» PROBLEM DETAILS
Return only the lines running from the top of the entries to the line with "1081x734 pixels.", inclusive, exactly as written.

» EXERCISE DATA
####################

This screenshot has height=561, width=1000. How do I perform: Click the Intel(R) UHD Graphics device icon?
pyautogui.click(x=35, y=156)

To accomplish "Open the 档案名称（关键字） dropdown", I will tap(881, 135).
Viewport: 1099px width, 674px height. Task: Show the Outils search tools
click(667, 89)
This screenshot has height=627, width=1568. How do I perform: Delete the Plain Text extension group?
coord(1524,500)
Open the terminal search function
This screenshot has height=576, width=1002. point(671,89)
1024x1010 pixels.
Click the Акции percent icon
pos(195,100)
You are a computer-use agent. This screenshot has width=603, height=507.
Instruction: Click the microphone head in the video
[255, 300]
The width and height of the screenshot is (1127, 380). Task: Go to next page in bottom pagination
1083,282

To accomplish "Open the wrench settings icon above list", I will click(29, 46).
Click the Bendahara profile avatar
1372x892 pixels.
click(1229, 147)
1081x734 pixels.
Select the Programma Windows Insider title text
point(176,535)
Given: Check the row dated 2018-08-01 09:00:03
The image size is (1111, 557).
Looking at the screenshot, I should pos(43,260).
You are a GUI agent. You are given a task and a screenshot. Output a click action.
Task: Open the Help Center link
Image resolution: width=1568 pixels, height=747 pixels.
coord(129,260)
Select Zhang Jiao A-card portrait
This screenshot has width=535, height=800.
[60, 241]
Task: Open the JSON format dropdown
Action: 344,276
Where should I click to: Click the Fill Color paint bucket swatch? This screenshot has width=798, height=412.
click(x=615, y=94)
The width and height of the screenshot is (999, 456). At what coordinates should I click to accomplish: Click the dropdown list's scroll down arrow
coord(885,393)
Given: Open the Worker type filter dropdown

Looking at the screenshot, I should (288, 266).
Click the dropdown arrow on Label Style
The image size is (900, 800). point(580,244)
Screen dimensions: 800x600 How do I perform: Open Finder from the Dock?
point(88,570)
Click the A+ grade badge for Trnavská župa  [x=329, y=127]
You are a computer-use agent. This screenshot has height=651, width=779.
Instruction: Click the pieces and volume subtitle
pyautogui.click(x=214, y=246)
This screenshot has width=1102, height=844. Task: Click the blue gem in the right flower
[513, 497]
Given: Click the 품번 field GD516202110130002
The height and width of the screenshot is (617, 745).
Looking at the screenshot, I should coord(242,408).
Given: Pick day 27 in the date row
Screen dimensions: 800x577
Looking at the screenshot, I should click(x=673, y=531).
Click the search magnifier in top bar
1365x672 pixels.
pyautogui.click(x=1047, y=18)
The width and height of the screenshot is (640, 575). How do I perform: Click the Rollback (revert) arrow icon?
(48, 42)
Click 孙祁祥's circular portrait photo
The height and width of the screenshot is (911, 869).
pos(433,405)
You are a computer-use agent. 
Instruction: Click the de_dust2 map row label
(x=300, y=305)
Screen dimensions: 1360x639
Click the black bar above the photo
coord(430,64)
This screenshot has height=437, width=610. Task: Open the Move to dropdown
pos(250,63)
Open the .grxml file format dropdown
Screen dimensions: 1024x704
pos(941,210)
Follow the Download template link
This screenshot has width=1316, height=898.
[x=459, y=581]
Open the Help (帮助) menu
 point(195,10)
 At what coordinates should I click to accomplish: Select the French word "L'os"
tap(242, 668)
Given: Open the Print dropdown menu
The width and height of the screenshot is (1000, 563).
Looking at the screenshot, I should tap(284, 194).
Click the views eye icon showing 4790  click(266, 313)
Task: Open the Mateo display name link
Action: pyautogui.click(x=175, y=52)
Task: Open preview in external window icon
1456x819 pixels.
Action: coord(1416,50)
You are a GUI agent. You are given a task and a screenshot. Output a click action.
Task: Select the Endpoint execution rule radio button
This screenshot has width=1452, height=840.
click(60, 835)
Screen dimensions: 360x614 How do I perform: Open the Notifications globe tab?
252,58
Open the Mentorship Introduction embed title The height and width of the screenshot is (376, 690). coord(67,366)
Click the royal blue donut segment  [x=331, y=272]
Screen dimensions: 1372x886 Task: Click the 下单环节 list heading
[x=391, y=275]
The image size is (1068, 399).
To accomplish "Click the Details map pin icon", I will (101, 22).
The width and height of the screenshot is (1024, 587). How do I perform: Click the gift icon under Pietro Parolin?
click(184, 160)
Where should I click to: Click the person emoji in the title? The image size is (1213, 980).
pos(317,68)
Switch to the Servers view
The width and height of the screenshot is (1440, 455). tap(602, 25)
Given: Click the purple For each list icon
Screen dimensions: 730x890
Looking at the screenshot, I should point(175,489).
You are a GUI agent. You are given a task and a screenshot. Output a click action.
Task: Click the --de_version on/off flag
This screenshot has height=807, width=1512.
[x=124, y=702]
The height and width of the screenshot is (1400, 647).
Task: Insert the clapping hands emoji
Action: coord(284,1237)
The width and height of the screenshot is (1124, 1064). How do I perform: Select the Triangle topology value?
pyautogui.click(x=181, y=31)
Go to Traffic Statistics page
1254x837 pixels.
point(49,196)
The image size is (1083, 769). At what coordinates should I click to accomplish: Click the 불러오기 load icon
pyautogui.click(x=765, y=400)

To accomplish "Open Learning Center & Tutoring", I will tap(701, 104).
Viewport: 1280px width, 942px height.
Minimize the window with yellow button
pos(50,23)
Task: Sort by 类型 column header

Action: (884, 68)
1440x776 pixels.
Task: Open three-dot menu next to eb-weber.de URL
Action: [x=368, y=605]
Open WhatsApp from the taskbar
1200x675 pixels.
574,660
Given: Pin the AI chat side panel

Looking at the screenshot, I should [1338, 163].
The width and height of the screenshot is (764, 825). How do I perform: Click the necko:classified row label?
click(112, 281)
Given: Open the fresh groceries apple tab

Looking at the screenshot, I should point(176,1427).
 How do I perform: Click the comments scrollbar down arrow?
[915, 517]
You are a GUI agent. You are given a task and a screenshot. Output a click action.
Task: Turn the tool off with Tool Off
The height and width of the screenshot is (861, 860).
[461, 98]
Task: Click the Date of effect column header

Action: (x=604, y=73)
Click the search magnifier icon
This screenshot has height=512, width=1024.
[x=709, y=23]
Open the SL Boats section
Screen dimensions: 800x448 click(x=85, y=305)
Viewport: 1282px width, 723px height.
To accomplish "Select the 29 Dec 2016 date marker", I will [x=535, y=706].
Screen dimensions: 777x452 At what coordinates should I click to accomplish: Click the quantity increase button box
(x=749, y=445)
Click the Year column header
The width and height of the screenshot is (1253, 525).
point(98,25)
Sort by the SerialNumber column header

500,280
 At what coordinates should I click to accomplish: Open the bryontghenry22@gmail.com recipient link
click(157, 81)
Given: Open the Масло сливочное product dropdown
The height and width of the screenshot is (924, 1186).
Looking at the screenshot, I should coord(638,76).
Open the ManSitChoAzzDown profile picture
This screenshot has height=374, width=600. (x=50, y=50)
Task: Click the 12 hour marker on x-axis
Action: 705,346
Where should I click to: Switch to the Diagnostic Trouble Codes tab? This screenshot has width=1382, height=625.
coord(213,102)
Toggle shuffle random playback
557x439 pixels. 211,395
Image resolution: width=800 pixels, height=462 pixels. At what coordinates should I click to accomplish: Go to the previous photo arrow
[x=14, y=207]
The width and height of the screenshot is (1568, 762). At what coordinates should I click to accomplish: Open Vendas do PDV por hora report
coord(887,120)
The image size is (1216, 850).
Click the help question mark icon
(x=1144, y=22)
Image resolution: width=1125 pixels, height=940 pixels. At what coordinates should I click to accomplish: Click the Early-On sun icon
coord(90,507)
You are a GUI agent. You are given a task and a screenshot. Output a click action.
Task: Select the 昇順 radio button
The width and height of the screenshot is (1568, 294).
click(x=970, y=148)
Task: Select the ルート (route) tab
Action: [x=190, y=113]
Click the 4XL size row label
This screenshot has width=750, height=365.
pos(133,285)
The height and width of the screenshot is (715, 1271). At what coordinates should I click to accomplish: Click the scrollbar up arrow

####################

» RESPONSE TO THE EXERCISE
This screenshot has height=561, width=1000. How do I perform: Click the Intel(R) UHD Graphics device icon?
pyautogui.click(x=35, y=156)

To accomplish "Open the 档案名称（关键字） dropdown", I will tap(881, 135).
Viewport: 1099px width, 674px height. Task: Show the Outils search tools
click(667, 89)
This screenshot has height=627, width=1568. How do I perform: Delete the Plain Text extension group?
coord(1524,500)
Open the terminal search function
This screenshot has height=576, width=1002. point(671,89)
1024x1010 pixels.
Click the Акции percent icon
pos(195,100)
You are a computer-use agent. This screenshot has width=603, height=507.
Instruction: Click the microphone head in the video
[255, 300]
The width and height of the screenshot is (1127, 380). Task: Go to next page in bottom pagination
1083,282

To accomplish "Open the wrench settings icon above list", I will click(29, 46).
Click the Bendahara profile avatar
1372x892 pixels.
click(1229, 147)
1081x734 pixels.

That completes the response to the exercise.